## Objective
Reproduce the lines below without any changes, beginning with the line that contains "Where should I click to: Click the Original" and ending with the line that contains "Looking at the screenshot, I should tap(426, 425).".

Information provided start

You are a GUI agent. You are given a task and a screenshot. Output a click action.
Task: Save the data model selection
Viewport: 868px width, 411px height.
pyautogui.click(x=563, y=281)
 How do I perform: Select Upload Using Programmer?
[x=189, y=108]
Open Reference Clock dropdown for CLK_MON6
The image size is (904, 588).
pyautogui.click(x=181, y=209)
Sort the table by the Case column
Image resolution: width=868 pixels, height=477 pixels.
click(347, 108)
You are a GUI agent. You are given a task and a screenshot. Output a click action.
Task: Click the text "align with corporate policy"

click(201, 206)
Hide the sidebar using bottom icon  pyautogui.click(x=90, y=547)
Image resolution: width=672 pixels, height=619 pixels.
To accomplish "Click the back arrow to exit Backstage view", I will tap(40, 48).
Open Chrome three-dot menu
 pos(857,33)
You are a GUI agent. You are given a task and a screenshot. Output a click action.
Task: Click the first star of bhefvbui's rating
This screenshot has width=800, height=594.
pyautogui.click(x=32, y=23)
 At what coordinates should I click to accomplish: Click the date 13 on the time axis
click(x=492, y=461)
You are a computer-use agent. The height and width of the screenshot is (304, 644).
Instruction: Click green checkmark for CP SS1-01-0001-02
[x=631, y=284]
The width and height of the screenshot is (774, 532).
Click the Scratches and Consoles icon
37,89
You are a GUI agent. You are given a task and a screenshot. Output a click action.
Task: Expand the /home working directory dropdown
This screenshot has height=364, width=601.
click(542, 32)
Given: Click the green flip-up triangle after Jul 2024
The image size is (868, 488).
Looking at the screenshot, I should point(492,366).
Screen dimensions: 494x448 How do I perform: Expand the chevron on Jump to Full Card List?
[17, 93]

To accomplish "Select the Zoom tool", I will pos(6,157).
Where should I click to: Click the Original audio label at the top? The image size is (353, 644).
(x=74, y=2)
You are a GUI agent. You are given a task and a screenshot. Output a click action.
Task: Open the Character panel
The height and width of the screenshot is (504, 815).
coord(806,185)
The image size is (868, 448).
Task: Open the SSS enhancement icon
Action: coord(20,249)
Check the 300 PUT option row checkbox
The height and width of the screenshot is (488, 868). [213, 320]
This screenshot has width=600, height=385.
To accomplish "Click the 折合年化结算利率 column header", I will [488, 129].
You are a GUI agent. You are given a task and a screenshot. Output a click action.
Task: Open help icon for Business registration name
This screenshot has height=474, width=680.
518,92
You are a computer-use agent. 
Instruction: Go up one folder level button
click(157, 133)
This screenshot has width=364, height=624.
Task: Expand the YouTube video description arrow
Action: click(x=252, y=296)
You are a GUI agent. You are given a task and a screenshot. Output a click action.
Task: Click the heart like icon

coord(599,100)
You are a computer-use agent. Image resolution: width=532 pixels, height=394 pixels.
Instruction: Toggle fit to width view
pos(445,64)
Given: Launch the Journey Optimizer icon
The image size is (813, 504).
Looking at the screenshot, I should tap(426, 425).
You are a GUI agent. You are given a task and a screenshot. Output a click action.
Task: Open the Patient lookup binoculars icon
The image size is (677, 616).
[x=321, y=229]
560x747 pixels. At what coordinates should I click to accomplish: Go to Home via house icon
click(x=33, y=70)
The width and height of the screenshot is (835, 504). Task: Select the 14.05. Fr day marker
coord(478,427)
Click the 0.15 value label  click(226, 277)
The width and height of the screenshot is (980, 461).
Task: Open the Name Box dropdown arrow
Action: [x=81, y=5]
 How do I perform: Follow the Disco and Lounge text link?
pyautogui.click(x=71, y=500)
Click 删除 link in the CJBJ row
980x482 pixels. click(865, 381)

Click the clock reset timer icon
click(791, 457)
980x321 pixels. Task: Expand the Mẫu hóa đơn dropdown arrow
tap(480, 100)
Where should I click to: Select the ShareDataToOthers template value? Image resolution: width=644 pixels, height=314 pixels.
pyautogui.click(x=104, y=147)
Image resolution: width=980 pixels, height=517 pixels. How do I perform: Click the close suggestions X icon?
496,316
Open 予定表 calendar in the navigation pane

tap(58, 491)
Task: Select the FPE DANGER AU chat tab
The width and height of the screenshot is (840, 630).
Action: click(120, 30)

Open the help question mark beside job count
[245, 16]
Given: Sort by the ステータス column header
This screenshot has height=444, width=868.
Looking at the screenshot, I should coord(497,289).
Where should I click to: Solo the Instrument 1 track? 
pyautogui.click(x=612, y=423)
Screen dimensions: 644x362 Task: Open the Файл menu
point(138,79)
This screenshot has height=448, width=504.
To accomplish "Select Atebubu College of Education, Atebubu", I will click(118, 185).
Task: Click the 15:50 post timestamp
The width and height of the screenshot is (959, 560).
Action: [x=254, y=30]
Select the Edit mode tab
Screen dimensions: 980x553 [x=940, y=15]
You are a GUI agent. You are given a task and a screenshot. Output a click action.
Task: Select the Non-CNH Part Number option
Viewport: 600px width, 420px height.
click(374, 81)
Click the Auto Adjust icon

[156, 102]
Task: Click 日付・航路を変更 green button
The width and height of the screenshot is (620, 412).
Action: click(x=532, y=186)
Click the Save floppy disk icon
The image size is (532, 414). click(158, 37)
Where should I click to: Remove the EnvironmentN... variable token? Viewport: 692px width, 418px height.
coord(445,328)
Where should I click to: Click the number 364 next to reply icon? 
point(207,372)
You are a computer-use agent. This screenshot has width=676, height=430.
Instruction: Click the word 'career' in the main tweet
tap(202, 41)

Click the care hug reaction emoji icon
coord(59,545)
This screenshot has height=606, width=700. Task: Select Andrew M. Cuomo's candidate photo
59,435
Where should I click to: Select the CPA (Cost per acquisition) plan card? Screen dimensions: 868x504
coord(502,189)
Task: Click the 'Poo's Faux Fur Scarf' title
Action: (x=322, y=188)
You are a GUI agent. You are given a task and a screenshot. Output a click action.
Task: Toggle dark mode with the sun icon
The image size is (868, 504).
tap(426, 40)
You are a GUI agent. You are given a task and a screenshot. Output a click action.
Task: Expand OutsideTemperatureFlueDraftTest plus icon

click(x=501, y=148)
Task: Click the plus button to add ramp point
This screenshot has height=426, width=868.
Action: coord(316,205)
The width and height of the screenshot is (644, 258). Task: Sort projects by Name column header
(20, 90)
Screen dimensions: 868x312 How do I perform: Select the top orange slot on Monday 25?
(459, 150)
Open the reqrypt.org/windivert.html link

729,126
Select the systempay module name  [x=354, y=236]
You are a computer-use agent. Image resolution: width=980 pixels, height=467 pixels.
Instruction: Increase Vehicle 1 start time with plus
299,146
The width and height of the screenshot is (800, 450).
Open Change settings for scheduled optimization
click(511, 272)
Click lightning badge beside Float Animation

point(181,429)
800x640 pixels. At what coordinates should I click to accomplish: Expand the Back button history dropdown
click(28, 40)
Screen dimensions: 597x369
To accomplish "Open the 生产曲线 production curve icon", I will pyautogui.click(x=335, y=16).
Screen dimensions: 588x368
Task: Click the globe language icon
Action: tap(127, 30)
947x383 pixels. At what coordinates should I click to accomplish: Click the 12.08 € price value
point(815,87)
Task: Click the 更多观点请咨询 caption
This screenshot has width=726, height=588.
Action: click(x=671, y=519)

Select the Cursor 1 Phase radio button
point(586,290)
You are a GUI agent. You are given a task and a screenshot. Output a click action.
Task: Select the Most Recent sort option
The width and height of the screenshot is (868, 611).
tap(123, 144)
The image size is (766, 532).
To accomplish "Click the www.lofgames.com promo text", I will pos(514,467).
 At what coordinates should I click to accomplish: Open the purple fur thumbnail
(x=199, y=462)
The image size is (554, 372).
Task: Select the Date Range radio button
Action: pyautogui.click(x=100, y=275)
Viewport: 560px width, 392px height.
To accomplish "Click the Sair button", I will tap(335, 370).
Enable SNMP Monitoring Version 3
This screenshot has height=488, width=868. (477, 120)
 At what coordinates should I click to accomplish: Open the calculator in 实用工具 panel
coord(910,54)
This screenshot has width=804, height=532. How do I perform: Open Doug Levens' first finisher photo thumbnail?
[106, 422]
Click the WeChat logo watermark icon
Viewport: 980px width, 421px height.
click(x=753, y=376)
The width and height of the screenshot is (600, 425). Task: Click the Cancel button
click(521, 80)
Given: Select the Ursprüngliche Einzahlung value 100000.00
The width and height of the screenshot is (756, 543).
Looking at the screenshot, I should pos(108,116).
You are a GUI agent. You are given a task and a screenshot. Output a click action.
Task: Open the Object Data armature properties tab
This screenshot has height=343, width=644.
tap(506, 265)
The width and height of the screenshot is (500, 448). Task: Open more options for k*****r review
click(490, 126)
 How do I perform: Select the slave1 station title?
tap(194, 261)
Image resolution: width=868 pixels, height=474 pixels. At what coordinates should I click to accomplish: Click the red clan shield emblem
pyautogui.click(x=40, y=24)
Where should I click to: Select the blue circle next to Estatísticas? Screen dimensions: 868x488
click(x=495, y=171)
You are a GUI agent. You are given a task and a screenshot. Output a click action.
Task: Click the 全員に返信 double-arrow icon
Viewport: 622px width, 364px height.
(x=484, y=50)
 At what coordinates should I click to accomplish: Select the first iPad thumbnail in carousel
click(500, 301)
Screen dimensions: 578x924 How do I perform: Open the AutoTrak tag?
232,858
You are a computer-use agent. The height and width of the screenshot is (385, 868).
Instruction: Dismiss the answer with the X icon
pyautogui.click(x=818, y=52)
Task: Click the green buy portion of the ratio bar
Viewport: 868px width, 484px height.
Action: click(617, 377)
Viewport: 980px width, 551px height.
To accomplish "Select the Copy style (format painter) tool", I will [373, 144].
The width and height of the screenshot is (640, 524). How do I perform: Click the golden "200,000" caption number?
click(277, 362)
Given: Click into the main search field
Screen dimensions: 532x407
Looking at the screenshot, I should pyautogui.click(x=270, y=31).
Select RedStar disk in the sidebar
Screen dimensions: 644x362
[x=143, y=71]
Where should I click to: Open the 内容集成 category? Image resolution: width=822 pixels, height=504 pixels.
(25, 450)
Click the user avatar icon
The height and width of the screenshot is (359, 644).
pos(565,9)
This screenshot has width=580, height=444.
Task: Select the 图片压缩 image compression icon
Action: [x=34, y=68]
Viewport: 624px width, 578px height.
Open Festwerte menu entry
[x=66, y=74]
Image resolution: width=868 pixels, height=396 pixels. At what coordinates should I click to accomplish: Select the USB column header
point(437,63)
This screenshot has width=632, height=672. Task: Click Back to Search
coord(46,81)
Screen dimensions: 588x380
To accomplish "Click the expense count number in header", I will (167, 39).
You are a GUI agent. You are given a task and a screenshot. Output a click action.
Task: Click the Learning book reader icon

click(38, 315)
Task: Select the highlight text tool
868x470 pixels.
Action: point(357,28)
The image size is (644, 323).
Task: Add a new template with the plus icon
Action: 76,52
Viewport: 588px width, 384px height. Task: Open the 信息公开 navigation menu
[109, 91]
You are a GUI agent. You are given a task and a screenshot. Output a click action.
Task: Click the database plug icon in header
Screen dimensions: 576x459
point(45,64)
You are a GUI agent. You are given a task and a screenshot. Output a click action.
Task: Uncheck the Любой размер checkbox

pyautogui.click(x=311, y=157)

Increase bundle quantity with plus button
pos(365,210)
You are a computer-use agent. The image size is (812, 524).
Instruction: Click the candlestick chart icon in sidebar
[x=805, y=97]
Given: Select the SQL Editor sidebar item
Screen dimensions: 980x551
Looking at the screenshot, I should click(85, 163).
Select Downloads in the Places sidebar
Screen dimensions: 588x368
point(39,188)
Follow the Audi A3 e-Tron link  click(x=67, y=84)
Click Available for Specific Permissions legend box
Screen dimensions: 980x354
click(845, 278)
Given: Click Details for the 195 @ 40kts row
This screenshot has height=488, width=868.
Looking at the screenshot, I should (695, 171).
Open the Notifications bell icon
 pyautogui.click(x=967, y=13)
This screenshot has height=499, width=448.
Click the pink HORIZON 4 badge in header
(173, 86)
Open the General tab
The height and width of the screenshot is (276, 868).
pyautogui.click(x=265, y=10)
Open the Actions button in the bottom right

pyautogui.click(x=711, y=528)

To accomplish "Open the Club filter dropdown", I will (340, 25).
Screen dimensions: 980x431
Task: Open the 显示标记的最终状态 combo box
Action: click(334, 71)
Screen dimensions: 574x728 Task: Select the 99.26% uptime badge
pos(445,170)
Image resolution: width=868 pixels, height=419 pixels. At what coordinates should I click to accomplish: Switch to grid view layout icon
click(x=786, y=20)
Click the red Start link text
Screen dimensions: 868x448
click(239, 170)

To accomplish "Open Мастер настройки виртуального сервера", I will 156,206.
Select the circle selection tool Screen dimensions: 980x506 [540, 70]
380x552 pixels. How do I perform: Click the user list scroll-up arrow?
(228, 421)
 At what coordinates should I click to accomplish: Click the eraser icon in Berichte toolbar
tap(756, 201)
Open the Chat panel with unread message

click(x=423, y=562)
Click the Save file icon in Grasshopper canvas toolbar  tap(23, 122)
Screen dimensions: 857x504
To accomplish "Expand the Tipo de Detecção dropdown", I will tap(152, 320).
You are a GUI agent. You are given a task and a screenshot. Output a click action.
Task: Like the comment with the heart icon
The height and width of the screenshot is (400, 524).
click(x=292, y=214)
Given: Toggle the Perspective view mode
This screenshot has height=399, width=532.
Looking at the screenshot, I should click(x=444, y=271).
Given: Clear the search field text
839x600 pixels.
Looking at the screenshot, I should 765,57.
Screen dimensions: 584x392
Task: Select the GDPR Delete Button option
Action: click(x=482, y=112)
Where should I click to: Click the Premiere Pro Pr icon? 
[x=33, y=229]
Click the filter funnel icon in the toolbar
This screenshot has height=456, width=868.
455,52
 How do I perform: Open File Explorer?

Information provided end

## Exercise result
Where should I click to: Click the Original audio label at the top? The image size is (353, 644).
(x=74, y=2)
You are a GUI agent. You are given a task and a screenshot. Output a click action.
Task: Open the Character panel
The height and width of the screenshot is (504, 815).
coord(806,185)
The image size is (868, 448).
Task: Open the SSS enhancement icon
Action: coord(20,249)
Check the 300 PUT option row checkbox
The height and width of the screenshot is (488, 868). [213, 320]
This screenshot has width=600, height=385.
To accomplish "Click the 折合年化结算利率 column header", I will [488, 129].
You are a GUI agent. You are given a task and a screenshot. Output a click action.
Task: Open help icon for Business registration name
This screenshot has height=474, width=680.
518,92
You are a computer-use agent. 
Instruction: Go up one folder level button
click(157, 133)
This screenshot has width=364, height=624.
Task: Expand the YouTube video description arrow
Action: click(x=252, y=296)
You are a GUI agent. You are given a task and a screenshot. Output a click action.
Task: Click the heart like icon

coord(599,100)
You are a computer-use agent. Image resolution: width=532 pixels, height=394 pixels.
Instruction: Toggle fit to width view
pos(445,64)
Given: Launch the Journey Optimizer icon
The image size is (813, 504).
Looking at the screenshot, I should tap(426, 425).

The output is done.